Crisis Center PGI, 30 April 2004
Crisis Center Persekutuan Gereja-Gereja di Indonesia
Jalan Salemba Raya No. 10
Jakarta Pusat
Phone +62-21-315-7208, +62-21-230-5687
Fax +62-21-315-7208
Press Release 30 April 2004
Situasi Ambon menuju chaos total?
1) Kota Ambon kini berada dalam situasi rawan dan kian memburuk akibat kegagalan
aparat keamanan dan pemerintah menghentikan sesegera mungkin aksi-aksi
kekerasan kolektif dan meluasnya konflik yang terus tereskalasi. Kegagalan juga
terjadi di tingkat masyarakat yang telah main hakim sendiri dalam menyikapi isu
FKM/RMS dan tidak mempercayakannya kepada aparat penegak hukum untuk
menindak pengikut FKM/RMS yang telah melakukan tindakan melawan hukum. Jika
ini terus terjadi dikuatirkan Kota Ambon akan menuju pada situasi chaos total.

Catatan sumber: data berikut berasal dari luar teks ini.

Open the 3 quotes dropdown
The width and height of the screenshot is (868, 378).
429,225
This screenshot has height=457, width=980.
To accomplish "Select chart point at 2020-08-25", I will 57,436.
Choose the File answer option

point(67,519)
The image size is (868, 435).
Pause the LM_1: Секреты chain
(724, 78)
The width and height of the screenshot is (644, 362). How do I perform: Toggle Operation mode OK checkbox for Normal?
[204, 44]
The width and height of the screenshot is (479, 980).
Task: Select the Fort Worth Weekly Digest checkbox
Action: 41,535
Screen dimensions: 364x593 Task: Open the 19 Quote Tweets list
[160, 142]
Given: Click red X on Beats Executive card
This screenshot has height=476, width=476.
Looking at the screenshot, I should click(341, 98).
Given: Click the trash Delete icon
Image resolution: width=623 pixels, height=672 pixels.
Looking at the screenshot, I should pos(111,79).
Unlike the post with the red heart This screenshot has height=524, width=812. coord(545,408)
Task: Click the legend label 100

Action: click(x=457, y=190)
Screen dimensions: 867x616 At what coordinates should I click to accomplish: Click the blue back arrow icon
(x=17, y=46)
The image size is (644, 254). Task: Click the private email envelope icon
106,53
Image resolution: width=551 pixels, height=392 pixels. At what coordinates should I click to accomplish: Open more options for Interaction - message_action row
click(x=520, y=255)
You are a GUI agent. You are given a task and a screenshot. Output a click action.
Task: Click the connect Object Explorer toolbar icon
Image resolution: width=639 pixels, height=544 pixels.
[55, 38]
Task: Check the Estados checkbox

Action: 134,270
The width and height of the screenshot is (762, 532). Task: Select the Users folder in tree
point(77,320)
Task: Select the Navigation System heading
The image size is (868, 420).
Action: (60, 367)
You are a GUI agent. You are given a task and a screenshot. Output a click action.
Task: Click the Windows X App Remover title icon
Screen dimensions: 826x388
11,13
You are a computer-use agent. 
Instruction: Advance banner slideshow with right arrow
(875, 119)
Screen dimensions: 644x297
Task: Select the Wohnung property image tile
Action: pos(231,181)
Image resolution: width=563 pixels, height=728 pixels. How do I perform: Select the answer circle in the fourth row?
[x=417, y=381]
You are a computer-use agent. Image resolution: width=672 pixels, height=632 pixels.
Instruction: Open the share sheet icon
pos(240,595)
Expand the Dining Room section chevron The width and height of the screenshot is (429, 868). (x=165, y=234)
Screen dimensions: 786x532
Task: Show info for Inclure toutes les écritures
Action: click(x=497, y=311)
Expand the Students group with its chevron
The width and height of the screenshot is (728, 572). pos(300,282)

Sementara itu ekses konflik sudah semakin terasa, terutama sejak hancurnya pasar
dan meningkatnya harga-harga, sementara pada pihak lain pendapatan masyarakat
terus menurun. Selain aktivitas ekonomi, aktivitas pendidikan, pemerintahan dan
pembangunan juga terganggu, bahkan sejumlah aktivitas pembangunan yang
sedianya didanai oleh sejumlah lembaga donor internasional dan negara asing telah
ditangguhkan.
2) Diketahui bahwa Menko Polsoskam Ad Interim dan tim telah melakukan kunjungan
ke Ambon dalam rangka mengambil berbagai langkah penghentian konflik dan
kekerasan bersama-sama para tokoh masyarakat. Meskipun demikian kami
mencatat sejumlah hal sejak kunjungan tersebut dilangsungkan, yaitu:
a) Fakta di lapangan menunjukkan bahwa aksi-aksi kekerasan kolektif terus
berlangsung. Sampai dengan tanggal 30 April 2004 tercatat setidaknya sejumlah
lokasi yang terus menjadi titik rawan kekerasan, yaitu: Perigi Lima-Waringin-Batu
Gantong-Talake, Sekitar Tugu Trikora-Pohon Pule, Perbatasan Batu Merah-Mardika,
Karang Panjang Bawah dan Poka-Rumatiga. Total korban Muslim dan Kristen sampai
tanggal 30 April 2004 tercatat berjumlah 238 orang, yang terdiri dari 33 orang
meninggal, 82 orang rawat inap di 7 RS di Kota Ambon, dan 110 orang rawat jalan.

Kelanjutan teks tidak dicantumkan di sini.